Decommissioning Russia's obsolete nuclear submarines
Contemporary Review, June, 2003 by Thomas Land
RUSSIA has at last reached a multi-billion dollar agreement with the West to make safe more than a hundred obsolete nuclear submarines of its Northern Fleet rotting abandoned in the Arctic Sea in easy access to terrorists. (See article on the terrorist threat in last month's issue of Contemporary Review.)
A very ambitious and broad project called Multilateral Nuclear Environmental Programme in the Russian Federation will also address the safety of all of the country's atomic reactors, including the civilian ones, and the accumulated national nuclear waste stock. A separate agreement calls for winding up the Russian plutonium programme. These agreements, rewarding some four years of protracted negotiations, were reached in principle at a Vienna conference on terrorism in March, co-hosted jointly by Russia and the United States under the auspices of the United Nations. A formal announcement is expected soon.
The pragmatic Russians are keen to emphasize that they are not prepared to allow their fury about the American-led invasion of Iraq to obscure their perception of their national interest.
Investment in these nuclear safety programmes will be financed from a $2Obn anti-terrorism fund established last year by the G8 industrialized nations. It may well go some way towards meeting Russia's anticipated losses that may be incurred through its $8bn worth of arms exports which supported the Saddam regime over many years. And the major, new, high-tech ocean and nuclear decommissioning industries that must be built to carry out these programmes will more than compensate Russia for its lucrative hydrocarbon concessions in Iraq which a post-Saddam regime may not choose to honour.
The Vienna conference was called to co-ordinate global efforts to deprive terrorists of radioactive materials that could be deployed in crude 'dirty bombs' against vulnerable population centres to devastating effect.
Spencer Abraham, the American Energy Secretary, told the conference: 'the threat requires a determined and comprehensive international response'. Alexander Rumyantsev, the Russian Minister of Atomic Energy (Minatom), added: 'we are just at the beginning of an era of fruitful international co-operation'.
However, Mohamed EI Baradei, director general of the UN's International Atomic Energy Agency (IAEA), described a new era of fear: 'Given the apparent readiness of terrorists to disregard their own safety', he reasoned, 'the personal danger generated by handling powerful radioactive sources can no longer be regarded as an effective deterrent. In view of recent reports about terrorist plans to build and deploy radiological dispersion devices, and given the inadequacy of the control of radiation sources, the world urgently needs new security measures'.
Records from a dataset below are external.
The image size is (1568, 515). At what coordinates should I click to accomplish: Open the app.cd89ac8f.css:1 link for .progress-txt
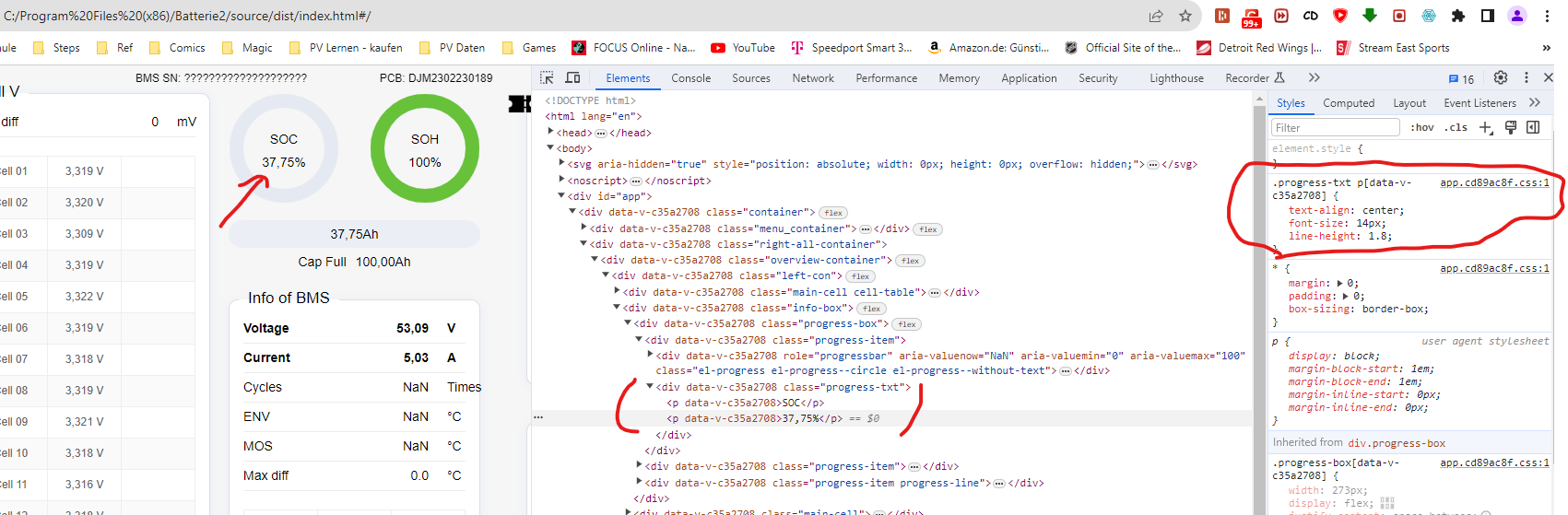[x=1494, y=183]
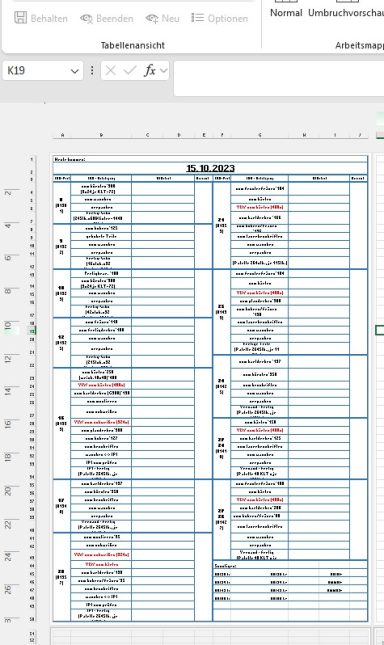Image resolution: width=384 pixels, height=645 pixels.
Task: Click the three-dot handle beside Name Box
Action: 92,71
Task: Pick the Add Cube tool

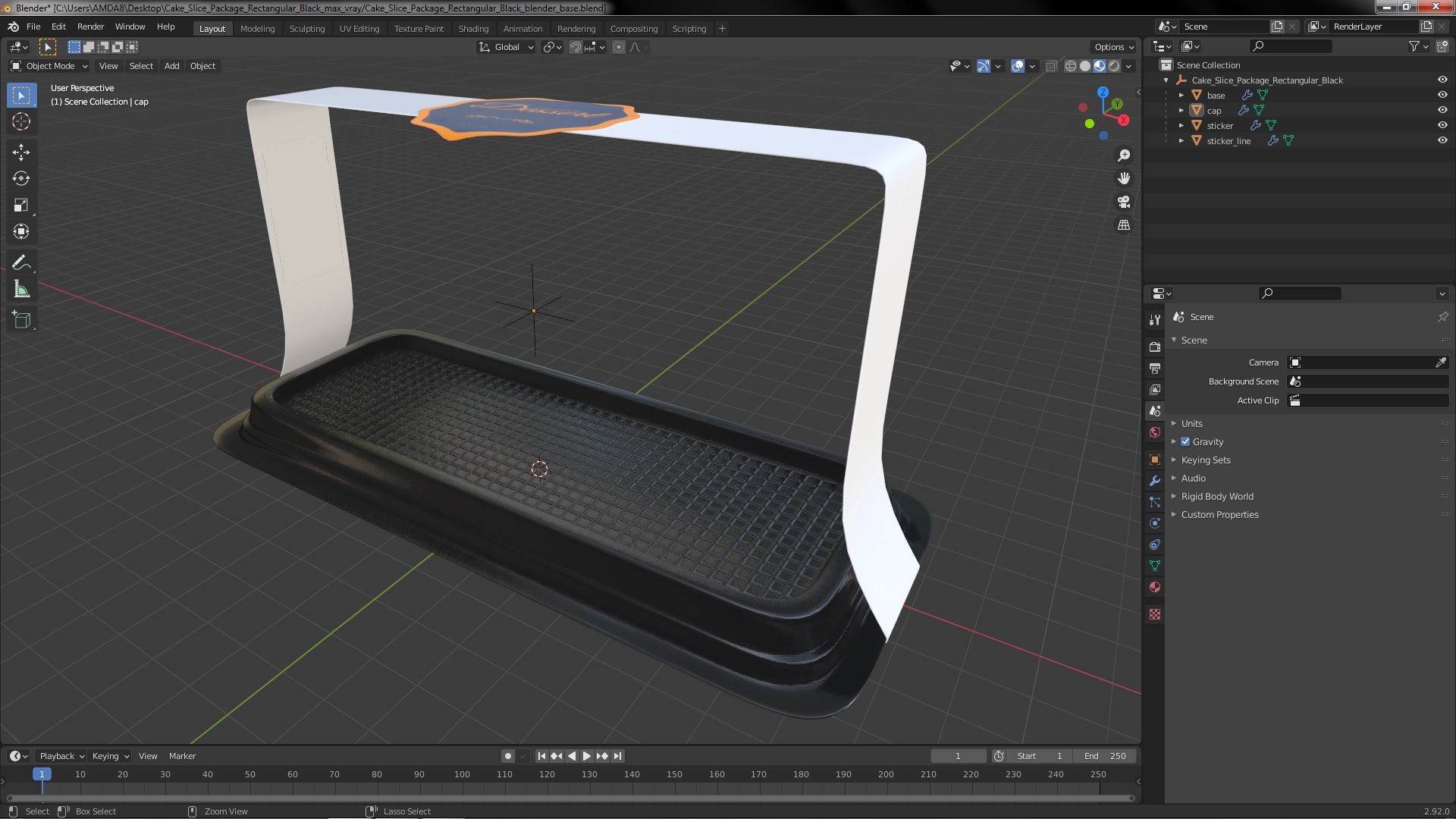Action: click(x=21, y=320)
The personal contact between Abraham and Rumyantsev at the conference enabled them to clinch an immediate agreement on ending the Russian plutonium programme. They also edged towards accord on the nuclear submarines, the other reactors and the wastes. The entire arrangement has now been completed in Moscow.
Russia has formally agreed to phase out its three remaining plutonium plants over the next eight years. The United States, which halted its own plutonium production in 1990, agreed to provide part-finance for the construction of alternative fossil fuel plants to replace the energy yield. The money will be raised from a $1.3bn budget committed by Washington to various nuclear non-proliferation programmes during the financial year 2004.
Rumyantsev's specialists conservatively estimate the cost of decommissioning the obsolete submarines of the Northern Fleet at some $3.9bn over eight years. The accord involves the European Union (EU) as a whole and several of Russia's neighbours as well as the G8. The London-based European Bank for Reconstruction and Development will play a key role in financing the scheme.
Ironically, the final and most difficult issues solved in the negotiations concerned the responsibility of the donor nations in case of any nuclear accidents occurring during the projects, and whether Russia should be entitled to levy any customs charges or taxes on donations.
The agreement covers the entire accident-prone nuclear industry in all of Russia where many Soviet-designed reactors and waste storage and transport facilities are quite beyond repair or upgrading to standards demanded by the IAEA. But the most urgent projects are located in Murmansk and elsewhere in and around the heavily polluted Kola Peninsula, home of Russia's Northern Fleet. Decommissioning the submarines will necessitate the erection of specialist shipyards and the creation of transport and storage infrastructure for the safe handling and removal of radioactive fuel abandoned on board the ships.
Viktor Akhunov, a senior representative of Minatom, recently admitted at another specialist conference that almost two third of the nuclear submarines retired since the collapse of Soviet power still have their fuel rods intact. Many lie abandoned in the fjords of the North-western Kola Peninsula North of the Arctic Circle.